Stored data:
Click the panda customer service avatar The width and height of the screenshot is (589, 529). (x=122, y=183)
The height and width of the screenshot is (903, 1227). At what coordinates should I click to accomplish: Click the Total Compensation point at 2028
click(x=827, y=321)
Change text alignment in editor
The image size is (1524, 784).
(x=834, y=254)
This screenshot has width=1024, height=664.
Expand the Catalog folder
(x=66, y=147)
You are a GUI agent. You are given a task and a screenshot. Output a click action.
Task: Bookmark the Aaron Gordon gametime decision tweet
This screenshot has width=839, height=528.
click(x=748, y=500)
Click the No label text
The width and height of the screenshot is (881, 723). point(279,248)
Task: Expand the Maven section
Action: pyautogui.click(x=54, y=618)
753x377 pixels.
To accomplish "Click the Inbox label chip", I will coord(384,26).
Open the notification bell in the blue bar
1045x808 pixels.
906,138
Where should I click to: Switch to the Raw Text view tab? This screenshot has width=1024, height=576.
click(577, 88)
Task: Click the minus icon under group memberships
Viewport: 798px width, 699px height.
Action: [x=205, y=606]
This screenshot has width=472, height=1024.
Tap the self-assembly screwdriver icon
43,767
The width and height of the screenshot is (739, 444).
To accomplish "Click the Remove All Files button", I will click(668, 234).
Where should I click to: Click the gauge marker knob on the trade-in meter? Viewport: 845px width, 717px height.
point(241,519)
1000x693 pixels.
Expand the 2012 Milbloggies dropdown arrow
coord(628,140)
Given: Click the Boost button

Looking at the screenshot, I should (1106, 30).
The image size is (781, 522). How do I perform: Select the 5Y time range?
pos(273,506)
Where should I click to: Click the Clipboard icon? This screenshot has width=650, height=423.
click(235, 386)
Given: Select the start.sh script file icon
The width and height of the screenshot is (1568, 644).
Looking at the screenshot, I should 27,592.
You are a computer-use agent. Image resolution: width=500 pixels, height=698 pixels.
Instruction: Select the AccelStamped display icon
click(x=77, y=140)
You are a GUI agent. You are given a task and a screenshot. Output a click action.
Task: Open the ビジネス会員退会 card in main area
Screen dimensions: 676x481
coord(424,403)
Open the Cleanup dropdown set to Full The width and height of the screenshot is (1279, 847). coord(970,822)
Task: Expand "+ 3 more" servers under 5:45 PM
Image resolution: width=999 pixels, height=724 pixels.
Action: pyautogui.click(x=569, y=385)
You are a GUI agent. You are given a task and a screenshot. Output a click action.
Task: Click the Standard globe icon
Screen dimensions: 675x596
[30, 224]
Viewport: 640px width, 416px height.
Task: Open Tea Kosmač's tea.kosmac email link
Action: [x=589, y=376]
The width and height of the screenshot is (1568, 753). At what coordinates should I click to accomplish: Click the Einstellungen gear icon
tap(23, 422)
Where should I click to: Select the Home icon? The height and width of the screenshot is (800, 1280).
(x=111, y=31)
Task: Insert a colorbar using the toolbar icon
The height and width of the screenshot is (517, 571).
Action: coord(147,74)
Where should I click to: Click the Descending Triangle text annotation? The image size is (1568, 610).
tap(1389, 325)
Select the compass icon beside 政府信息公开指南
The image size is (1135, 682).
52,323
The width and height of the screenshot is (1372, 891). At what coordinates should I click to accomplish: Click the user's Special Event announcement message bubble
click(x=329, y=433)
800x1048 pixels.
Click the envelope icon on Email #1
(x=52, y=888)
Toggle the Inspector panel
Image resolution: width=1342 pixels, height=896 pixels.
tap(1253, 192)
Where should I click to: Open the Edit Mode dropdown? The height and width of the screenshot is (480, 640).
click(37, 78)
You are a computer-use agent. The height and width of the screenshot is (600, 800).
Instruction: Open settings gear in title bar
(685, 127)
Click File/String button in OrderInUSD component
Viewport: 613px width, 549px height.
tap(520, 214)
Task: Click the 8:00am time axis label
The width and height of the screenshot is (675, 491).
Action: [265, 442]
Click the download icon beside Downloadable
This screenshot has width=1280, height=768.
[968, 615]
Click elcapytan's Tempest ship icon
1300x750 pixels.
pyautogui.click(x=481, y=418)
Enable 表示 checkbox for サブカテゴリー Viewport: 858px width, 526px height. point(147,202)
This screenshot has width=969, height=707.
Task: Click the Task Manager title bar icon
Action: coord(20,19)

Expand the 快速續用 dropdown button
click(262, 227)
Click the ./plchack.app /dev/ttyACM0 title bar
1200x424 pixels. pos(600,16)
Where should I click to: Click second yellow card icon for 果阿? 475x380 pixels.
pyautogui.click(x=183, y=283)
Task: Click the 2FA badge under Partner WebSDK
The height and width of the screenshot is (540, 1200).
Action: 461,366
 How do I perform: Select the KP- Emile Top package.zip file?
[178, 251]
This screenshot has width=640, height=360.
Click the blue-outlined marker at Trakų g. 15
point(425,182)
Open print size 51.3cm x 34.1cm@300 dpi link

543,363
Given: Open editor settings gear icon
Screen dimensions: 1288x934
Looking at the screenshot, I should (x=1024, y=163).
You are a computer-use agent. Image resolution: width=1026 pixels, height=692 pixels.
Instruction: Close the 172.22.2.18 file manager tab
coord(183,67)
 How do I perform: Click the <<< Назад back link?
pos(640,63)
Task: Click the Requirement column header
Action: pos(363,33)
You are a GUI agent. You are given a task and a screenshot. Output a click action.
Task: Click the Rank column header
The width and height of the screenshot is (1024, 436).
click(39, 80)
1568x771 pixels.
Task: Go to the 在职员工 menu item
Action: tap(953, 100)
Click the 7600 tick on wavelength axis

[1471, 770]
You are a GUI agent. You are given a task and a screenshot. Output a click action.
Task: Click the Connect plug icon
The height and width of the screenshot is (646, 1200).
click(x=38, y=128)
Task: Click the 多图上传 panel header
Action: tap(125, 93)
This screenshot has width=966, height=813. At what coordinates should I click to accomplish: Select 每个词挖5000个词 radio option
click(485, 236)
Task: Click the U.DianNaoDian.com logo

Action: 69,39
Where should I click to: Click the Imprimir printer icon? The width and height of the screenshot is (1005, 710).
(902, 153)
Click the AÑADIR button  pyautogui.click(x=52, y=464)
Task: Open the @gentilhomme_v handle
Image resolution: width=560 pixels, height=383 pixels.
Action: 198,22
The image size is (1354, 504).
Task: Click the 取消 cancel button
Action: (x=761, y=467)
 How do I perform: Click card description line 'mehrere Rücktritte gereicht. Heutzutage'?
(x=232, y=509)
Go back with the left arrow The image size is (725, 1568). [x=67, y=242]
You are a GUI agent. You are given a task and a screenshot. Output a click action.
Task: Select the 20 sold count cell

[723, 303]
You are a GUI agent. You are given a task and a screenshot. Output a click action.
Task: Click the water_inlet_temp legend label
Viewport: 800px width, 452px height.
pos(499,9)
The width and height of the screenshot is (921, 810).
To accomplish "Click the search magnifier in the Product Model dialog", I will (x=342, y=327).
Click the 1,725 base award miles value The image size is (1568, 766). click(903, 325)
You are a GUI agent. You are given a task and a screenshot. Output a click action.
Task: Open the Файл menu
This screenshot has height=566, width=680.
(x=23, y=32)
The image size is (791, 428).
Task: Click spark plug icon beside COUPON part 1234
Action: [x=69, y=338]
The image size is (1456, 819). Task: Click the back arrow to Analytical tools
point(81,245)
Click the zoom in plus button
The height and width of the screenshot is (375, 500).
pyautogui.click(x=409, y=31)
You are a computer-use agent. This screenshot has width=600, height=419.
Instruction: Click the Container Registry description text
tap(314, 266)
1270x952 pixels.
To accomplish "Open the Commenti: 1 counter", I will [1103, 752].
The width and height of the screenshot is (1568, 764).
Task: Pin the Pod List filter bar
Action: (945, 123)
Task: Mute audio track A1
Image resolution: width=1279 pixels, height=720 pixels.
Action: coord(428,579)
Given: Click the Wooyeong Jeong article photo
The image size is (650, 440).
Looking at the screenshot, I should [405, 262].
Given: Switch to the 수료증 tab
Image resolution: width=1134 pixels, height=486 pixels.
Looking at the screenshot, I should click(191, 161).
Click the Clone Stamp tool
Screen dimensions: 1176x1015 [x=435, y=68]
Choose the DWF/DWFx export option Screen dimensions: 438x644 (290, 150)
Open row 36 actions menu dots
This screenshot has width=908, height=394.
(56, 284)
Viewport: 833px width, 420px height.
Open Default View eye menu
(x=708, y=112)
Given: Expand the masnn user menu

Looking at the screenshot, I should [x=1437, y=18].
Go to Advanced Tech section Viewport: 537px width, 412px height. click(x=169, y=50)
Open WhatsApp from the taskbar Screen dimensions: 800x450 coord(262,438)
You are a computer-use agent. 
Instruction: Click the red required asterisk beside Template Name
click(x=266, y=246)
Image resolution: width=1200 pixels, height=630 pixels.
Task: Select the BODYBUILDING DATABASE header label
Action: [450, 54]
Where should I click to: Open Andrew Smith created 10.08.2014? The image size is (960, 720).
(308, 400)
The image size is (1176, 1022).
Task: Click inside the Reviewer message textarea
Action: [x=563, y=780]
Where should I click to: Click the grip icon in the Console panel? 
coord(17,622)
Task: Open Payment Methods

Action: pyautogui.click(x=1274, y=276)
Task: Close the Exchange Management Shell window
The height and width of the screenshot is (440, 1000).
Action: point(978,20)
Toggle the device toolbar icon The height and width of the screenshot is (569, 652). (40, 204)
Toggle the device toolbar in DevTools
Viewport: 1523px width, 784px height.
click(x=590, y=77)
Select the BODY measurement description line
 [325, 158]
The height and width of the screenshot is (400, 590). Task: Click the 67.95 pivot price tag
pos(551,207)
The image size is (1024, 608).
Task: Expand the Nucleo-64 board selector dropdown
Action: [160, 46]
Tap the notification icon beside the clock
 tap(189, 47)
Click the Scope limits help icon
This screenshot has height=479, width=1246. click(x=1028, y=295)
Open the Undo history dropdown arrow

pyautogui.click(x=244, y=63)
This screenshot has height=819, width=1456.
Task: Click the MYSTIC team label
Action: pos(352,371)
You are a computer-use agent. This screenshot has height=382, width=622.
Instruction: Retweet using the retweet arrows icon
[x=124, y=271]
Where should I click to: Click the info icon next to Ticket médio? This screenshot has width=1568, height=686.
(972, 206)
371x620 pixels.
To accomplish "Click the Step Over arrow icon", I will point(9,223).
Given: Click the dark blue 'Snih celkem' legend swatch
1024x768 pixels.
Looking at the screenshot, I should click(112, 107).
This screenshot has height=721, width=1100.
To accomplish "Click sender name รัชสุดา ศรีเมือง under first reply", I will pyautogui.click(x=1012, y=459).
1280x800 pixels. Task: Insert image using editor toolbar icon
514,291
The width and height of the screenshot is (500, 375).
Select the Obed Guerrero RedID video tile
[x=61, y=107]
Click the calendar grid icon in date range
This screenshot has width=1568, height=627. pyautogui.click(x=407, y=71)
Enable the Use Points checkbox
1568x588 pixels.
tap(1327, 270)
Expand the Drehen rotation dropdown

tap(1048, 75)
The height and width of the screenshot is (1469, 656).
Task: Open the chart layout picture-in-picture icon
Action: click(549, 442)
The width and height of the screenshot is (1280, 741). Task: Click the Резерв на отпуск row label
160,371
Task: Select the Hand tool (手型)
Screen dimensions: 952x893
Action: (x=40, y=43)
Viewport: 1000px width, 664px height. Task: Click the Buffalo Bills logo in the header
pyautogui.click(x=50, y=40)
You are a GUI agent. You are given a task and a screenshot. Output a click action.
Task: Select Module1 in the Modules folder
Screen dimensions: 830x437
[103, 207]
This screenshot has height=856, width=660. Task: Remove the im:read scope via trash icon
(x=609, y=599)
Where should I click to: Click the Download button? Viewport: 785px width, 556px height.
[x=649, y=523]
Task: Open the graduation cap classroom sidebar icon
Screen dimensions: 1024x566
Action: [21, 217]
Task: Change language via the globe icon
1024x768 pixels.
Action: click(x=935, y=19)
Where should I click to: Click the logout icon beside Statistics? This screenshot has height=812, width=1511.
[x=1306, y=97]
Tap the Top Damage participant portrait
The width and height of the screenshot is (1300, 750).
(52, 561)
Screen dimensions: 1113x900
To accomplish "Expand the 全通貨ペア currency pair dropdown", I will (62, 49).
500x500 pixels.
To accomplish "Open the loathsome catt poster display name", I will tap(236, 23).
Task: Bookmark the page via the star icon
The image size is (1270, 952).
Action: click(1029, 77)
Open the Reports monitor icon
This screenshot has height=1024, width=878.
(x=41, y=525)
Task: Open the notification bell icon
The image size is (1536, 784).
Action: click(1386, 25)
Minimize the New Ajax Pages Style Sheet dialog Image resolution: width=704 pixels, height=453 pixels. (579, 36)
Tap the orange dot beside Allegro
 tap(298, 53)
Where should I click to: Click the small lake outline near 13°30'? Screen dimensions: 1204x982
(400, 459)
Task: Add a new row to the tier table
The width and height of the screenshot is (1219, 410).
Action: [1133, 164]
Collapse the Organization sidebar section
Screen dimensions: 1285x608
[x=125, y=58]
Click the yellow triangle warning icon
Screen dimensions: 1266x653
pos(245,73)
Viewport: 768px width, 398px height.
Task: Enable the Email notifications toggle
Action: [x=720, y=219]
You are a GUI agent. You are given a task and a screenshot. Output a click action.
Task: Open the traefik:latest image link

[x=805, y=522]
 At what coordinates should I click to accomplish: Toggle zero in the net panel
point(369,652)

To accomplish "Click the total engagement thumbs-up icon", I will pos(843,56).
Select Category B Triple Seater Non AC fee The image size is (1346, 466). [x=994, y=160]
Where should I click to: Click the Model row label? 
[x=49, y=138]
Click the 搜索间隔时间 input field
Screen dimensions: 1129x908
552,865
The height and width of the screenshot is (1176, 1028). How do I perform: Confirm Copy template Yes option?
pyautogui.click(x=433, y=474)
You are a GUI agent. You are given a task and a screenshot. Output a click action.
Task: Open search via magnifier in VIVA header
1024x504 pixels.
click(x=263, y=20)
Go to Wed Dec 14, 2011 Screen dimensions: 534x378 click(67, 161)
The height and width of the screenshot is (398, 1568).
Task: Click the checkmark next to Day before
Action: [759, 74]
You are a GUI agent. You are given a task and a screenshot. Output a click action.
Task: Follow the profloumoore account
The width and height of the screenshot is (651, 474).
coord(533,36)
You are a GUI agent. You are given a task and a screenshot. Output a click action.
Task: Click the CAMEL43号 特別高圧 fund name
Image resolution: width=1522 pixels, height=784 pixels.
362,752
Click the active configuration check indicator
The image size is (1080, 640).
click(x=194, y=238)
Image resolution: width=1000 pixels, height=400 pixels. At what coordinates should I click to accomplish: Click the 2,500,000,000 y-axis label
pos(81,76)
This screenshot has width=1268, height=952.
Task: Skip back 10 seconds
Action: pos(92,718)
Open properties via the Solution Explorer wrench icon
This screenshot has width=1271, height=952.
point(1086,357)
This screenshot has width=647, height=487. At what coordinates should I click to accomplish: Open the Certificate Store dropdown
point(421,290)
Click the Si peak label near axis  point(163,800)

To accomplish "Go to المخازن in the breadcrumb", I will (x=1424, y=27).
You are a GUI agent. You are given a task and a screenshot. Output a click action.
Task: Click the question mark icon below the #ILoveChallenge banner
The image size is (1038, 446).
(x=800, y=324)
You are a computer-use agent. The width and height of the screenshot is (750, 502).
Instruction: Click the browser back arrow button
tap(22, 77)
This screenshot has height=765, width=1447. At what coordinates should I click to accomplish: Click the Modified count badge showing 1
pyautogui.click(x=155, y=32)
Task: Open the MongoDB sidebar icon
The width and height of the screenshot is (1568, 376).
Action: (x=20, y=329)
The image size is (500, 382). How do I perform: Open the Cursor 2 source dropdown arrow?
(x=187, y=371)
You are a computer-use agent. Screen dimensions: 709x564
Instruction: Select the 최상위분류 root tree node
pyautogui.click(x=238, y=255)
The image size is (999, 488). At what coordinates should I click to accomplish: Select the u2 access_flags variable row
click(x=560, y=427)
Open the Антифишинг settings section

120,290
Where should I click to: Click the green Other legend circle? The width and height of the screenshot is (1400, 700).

#### [ACTIVITY]
Look through the data above for the word "computer". Report each line where it occurs.

#### [ANSWER SPACE]
You are a computer-use agent. Image resolution: width=500 pixels, height=698 pixels.
You are a computer-use agent. The height and width of the screenshot is (600, 800).
You are a computer-use agent. Image resolution: width=1026 pixels, height=692 pixels.
You are a computer-use agent. This screenshot has width=600, height=419.
You are a computer-use agent. 
You are a computer-use agent. This screenshot has height=382, width=622.
You are a computer-use agent. The width and height of the screenshot is (750, 502).
You are a computer-use agent. Screen dimensions: 709x564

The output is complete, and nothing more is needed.